◆ **Problems and tasks**:
[a] How would you translate this sentence from the wood smoke article into Spanish: "Wood smoke is a complex mixture of over two hundred gases and fine particles."?
[b] Can you continue the wood smoke article, picking up after its final sentence?

[Page text Boundary: Start]

Smoke in the air—not just in the summer!

fireplace

By Susan Mates

A crackling fire may make you feel snug and homey, but it’s a significant health threat. Many Washington County households use wood burning stoves for heating in winter and others enjoy fires just for their coziness and ambiance. What many people don’t realize is that, when a lot of people are burning wood in their homes, the cumulative effect on air quality can be similar to a wildfire. It’s time to rethink how—and whether—we burn wood. 

fireplace

Wood smoke is a complex mixture of over two hundred gases and fine particles. The particles are so tiny (1/60th the width of a human hair) that they go deep into our lungs when we breathe. That makes wood smoke one of the largest sources of cancer-causing pollution in our air. Everyone is affected by wood smoke, but people with respiratory or heart conditions and older adults are especially at risk. Children’s lungs are still developing, so they are particularly susceptible. According to the Center for Disease Control, exposure to wood smoke may make you more susceptible to respiratory infections likely including COVID-19. The science says wood smoke is the new cigarette smoke, and no one should be involuntarily exposed.

Wood smoke is a significant source of the carbon dioxide, carbon monoxide, and black carbon particles that are driving climate change. Here in Washington County, we live in a bowl bounded by the Tualatin Hills, Chehalem Ridge, and the Coast Range. Air gets trapped in this bowl,  particularly when colder temperatures create inversions that trap pollution close to the ground, making wood smoke the primary source of our air pollution in winter.

[Page text Boundary: End]
[Dataset records Boundary: Start]

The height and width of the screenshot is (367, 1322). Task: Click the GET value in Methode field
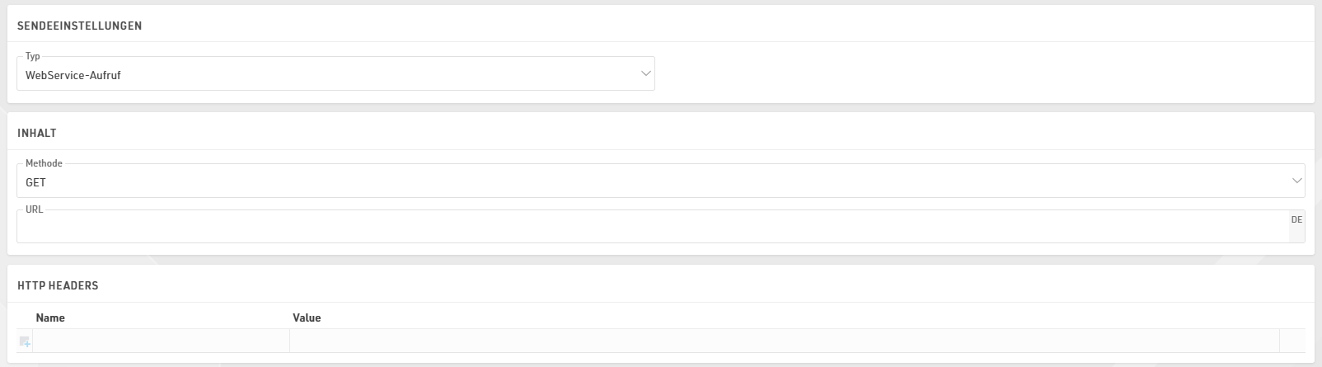point(36,182)
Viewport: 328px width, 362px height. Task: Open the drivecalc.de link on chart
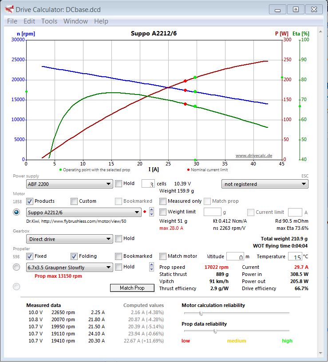tap(253, 156)
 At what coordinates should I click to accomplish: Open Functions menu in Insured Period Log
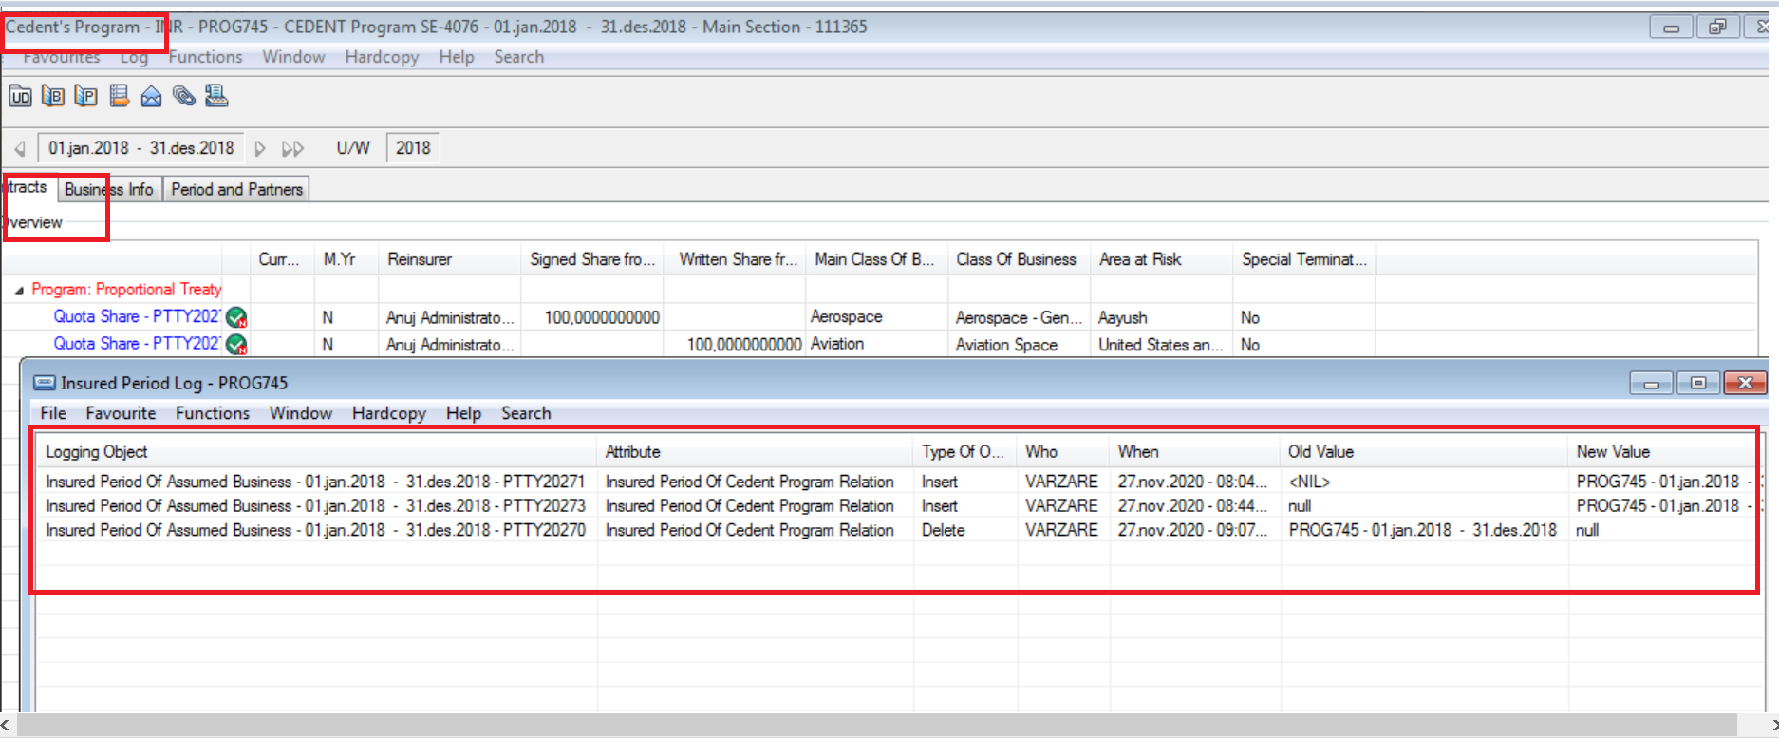pyautogui.click(x=212, y=413)
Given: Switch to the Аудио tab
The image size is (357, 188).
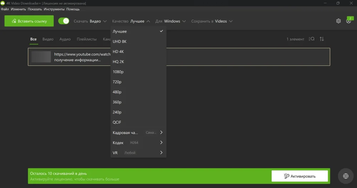Looking at the screenshot, I should tap(65, 39).
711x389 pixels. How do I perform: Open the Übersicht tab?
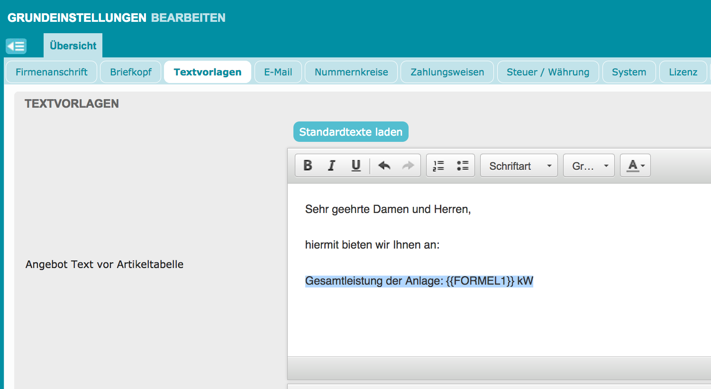click(x=73, y=46)
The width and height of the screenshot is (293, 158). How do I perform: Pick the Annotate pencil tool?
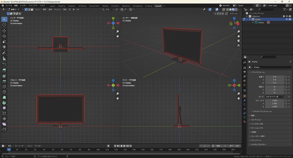pyautogui.click(x=4, y=53)
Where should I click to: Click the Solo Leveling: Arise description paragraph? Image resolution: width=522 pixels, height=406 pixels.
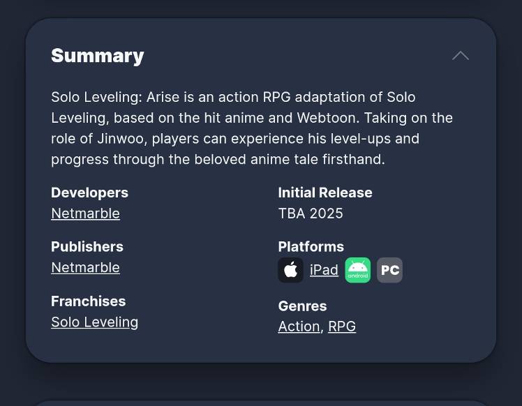[253, 128]
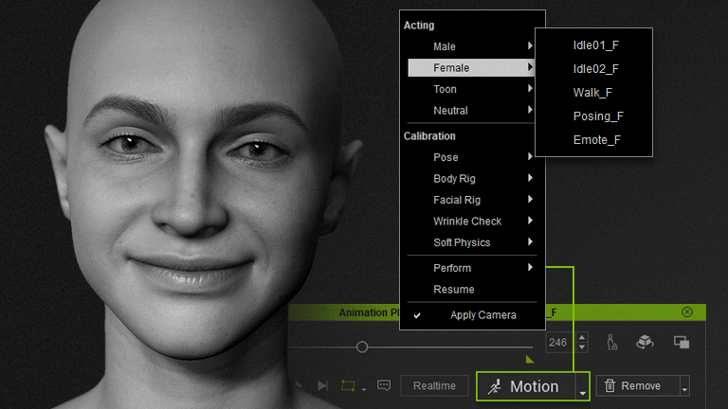Click the next frame playback icon
Viewport: 728px width, 409px height.
(x=322, y=386)
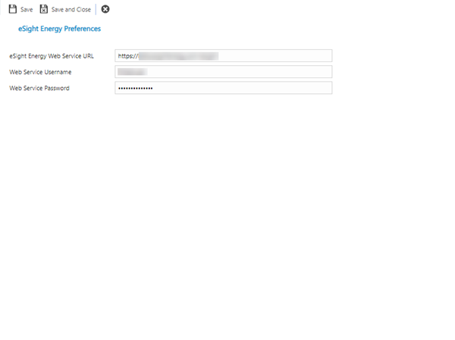
Task: Click the empty right end of Username field
Action: tap(303, 72)
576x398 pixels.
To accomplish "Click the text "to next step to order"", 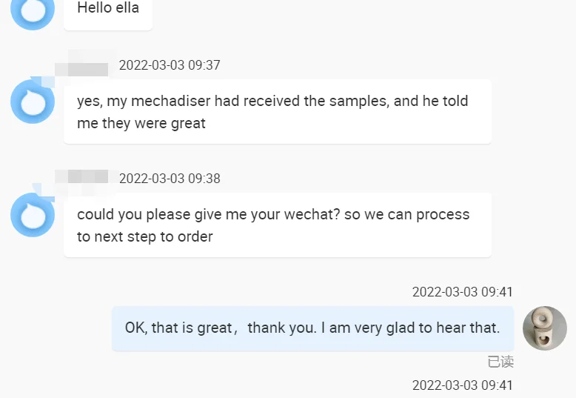I will click(x=145, y=237).
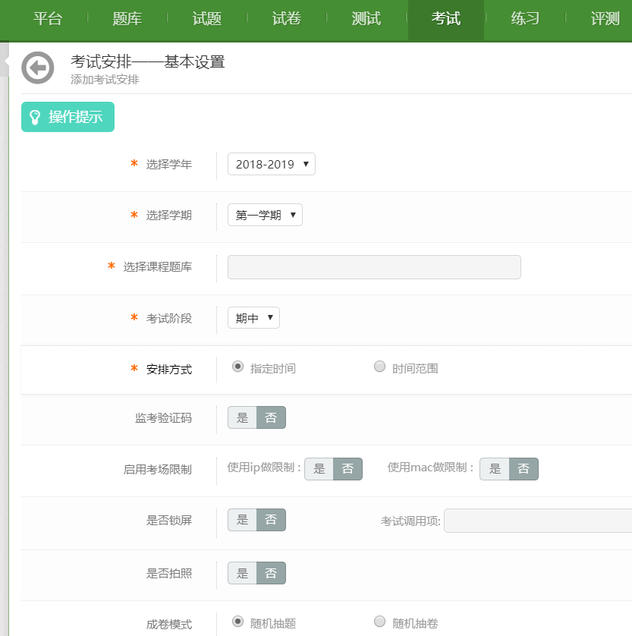Click the back arrow icon
632x636 pixels.
coord(38,68)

[Dataset records Boundary: End]

◆ **Answers by item number**:
[a] El humo de leña es una mezcla compleja de más de doscientos gases y partículas finas.

[b]
Only a small percentage of Washington County residents burn wood as their primary source of heat. The rest of us burn wood for ambiance and recreation, often in inefficient and higher-polluting fireplaces and outdoor fire pits. If you are one of them, consider changing to a cleaner heat source such as an electric heat pump or a furnace that uses electricity. Make your home warmer by adding insulation and sealing drafts around doors and windows.

If you do choose to continue to burn wood, burn in the cleanest way possible:

Meet Casey Kulla

If you use a woodstove or wood-burning fireplace insert for home heating, contact Washington County’s Wood Stove Exchange Program and find out how to get a new, cleaner-burning stove for little or no cost. 

Burn only dry, split, well-seasoned wood. Properly seasoned wood is darker, weighs less, and sounds hollow when hit against another piece of wood. Keep wood covered and off the ground. Store it at least 12 months before burning. Build small, hot fires.

Never burn trash or construction debris such as treated wood, painted wood, or particle board. They make toxic smoke and can damage your stove as well as your lungs.

We all deserve the right to healthy air. This season consider the most vulnerable among us, your neighbors, and your loved ones before burning wood.